Si ante esta avalancha de atropellos, los ciudadanos de cualquier lugar y nación sólo alcanzan a reaccionar como lo hicieron los animales que George Orwell describió en Rebelión en la granja, todo seguirá igual. “¿No llevéis a vuestro propio hermano a la muerte!” gritaban desesperados. Pero las estúpidas bestias, demasiado ignorantes para darse cuenta de lo que pasaba, ( como los necios de hoy) no hicieron más que agachar las orejas. Mientras sigamos haciendo lo que ellos,  es que la necedad avanza inexorable hasta que al final nos pase lo mismo a la inmensa mayoría. Miraremos a un cerdo y después a un hombre, a un hombre y luego a un cerdo y así otra y otra vez, hasta que no sepamos saber ni cual es cual, ni quien es quien.

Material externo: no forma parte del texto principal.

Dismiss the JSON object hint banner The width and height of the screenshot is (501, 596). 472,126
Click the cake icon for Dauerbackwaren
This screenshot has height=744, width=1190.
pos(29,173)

Una prueba palpable del avance de la necedad que acabará esclavizando a la humanidad en general y a los españoles en particular, es que se ha instalado en la política y, al parecer, a perpetuidad. En España todos los políticos y la correspondiente cohorte de pregoneros a sueldo se están rasgando las vestiduras ante la falta de un gobierno estable y la parálisis del Congreso y del Senado prácticamente desde hace un año. Los muy farsantes son tan necios que su discurso les deja en un callejón sin salida y en evidencia. El pueblo tiene razones para decirles hastiado, ¡y qué!.

Si en este año sin manosear las leyes para dejarlas cada vez peor y con más lagunas legales que nos dejen en la más completa indefensión. Ni sin que en este tiempo hayan podido crear las que acostumbran, tendentes a cercenar cualquier parcela de nuestra libertad que aún resista sus continuas podas, a la vez que someten al saqueo nuestros maltrechos bolsillos hasta dejarnos en la triste condición de pelaos, preguntarse digo, si estamos mejor o peor y si los políticos son necesarios o no, porque la vida sigue igual y la economía su curso como si tal cosa. La diferencia estriba en que nadie ha podido meter la mano donde no debe, no han podido hacer como que hacen y ha quedado de manifiesto que la inmensa mayoría de ellos sobran por ser una lacra insostenible económicamente y para más daño, peligrosa, causante por su ambición desatada de todos los males que padecen los españoles La lástima es, y muy injusto también, que cobren por no trabajar. Si no lo hicieran, que siga la farsa y nos dejen en paz de una vez.